Da qualche parte, tra i vari comunicati ufficiali, ho letto
che la rinuncia al voto di oltre il 40% dei magistrati italiani è il segnale di
una rinuncia alla partecipazione democratica di persone che “invece hanno
scelto di non votare, per protesta, perché si era alla terza elezione
suppletiva, per la pandemia, per sfiducia in reali cambiamenti”. E, di contro,
che il voto di “5710 colleghi” ha rappresentato “un no chiaro al sorteggio”.
Ho letto anche reazioni scomposte, nel solco di una ideologia, diffusa all’interno della categoria degli “eletti”, che tende a emarginare ed escludere ogni pensiero non in linea al collettivismo giudiziario.
Errori, dunque, che si sommano a errori.
Il dato di verità è, tuttavia, evidente. Ed è tutt’altro che
negativo.
La rinuncia al voto è soltanto ciò che è rimasto a molti. E’
l’affermazione di una forza di opposizione individuale, la volontà di
riappropriarsi della propria identità e dignità professionale, l’abiura delle
pratiche clientelari che devastano l’istituzione.
Qualcuno nei giorni scorsi, in vista del voto, mi ha detto:
“Se so che una sostanza è velenosa non la assumo, ne sto lontana.
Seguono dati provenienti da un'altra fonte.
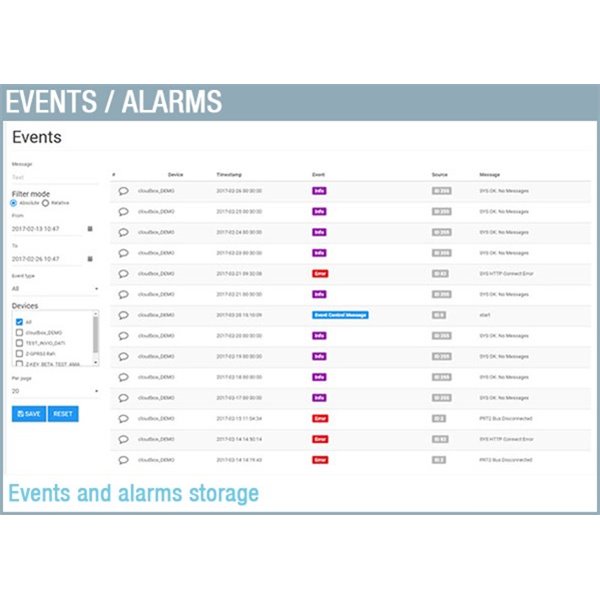Screen dimensions: 600x600
Task: Click comment icon of the Event Control Message row
Action: [123, 315]
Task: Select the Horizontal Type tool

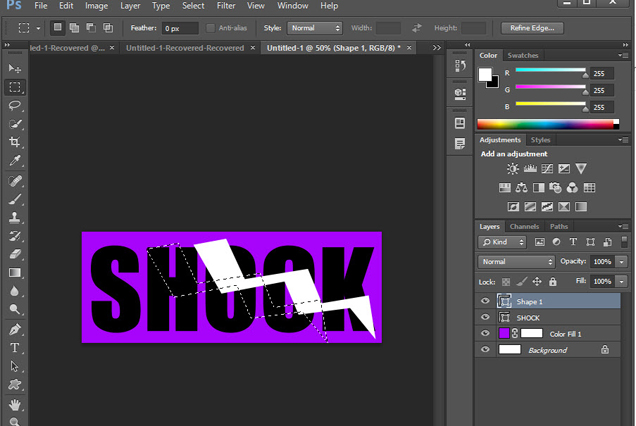Action: [15, 348]
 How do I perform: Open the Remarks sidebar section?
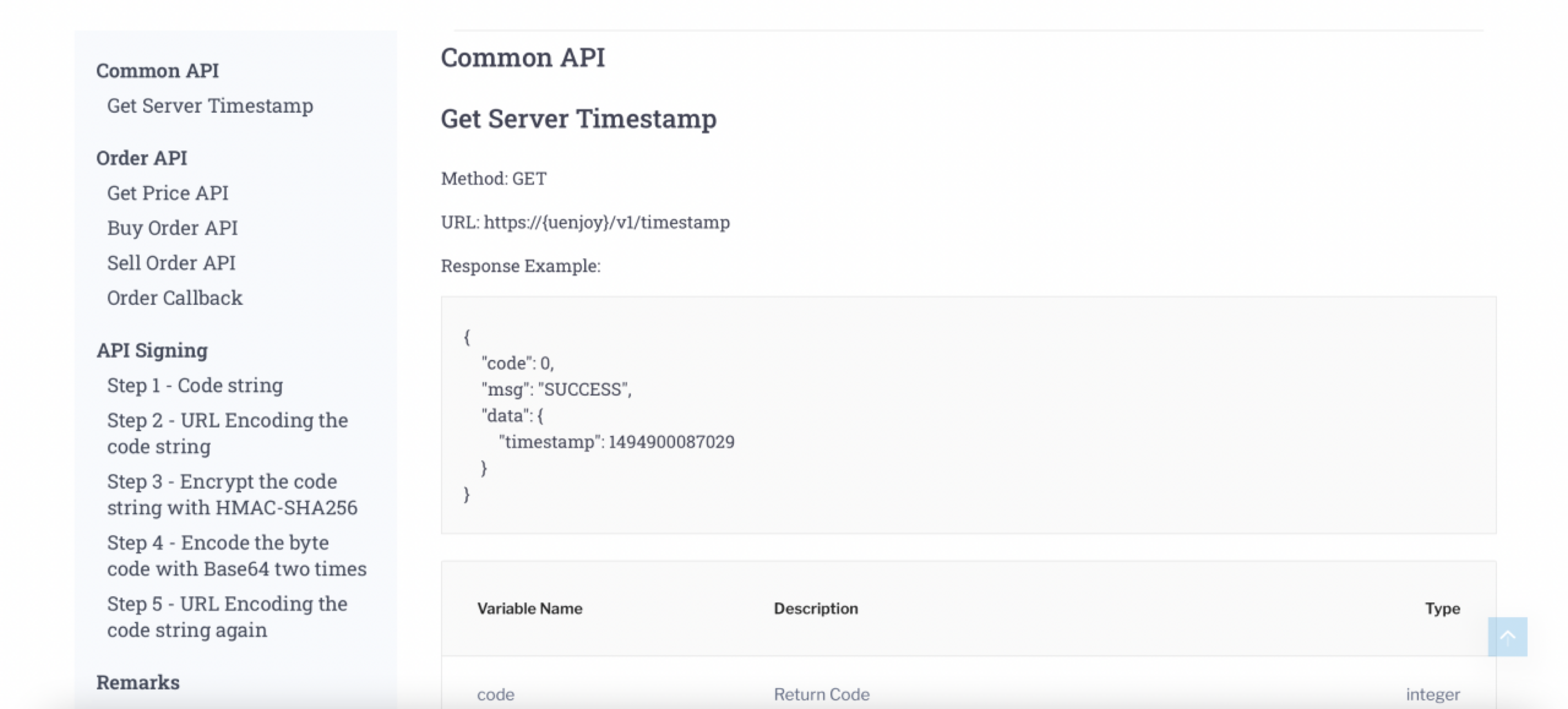pos(137,682)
Se non posso
farne a meno di assumerla, significa che ho un problema di dipendenza e allora
ho bisogno di aiuto”.
Il voto, dunque, visto non come “partecipazione democratica”, ma come una “dipendenza”.
Dipendenza patologica, per il bisogno insopprimibile di ricondursi a un collettivo, che assicuri protezione e premi, senza il quale non si è nulla.
Dipendenza patologica, per assenza di consapevolezza della propria
identità e diversità, della potenza straordinaria di risorse individuali in
grado di condurre a scelte decisive.
Personalmente credo che l’astensione abbia significato
alcune cose:
-
fallimento dell’Unità Associativa;
-
fallimento della politica mistificatoria
sull’azione dell’autogoverno;
-
fallimento della politica di denigrazione ed
emarginazione delle minoranze.
Il che indurrebbe, ancora una volta, a riflessioni profonde
sull’esigenza, fortissima, di un effettivo cambio di rotta. Un’esigenza
individuale avvertita ed espressa da oltre il 40 % dei magistrati italiani,
destinata sicuramente a crescere fuori dalle correnti. Un 40% che non
necessariamente si identifica in gruppi strutturati.
Una quota di oltre il 40% è evento di enorme rilevanza. Purtroppo nel caso in questione, dice poco. Sono pochissimi coloro che pur avendo la possibilità di sostenere la tesi del sorteggio, unica possibilità di poter dimostrare di volersi staccare dalla massa che oggi viene poco ben vista, nulla ha fatto. Per non dire poi che nulla fa per dimostrare di non appartenere alle fiumane delle correnti.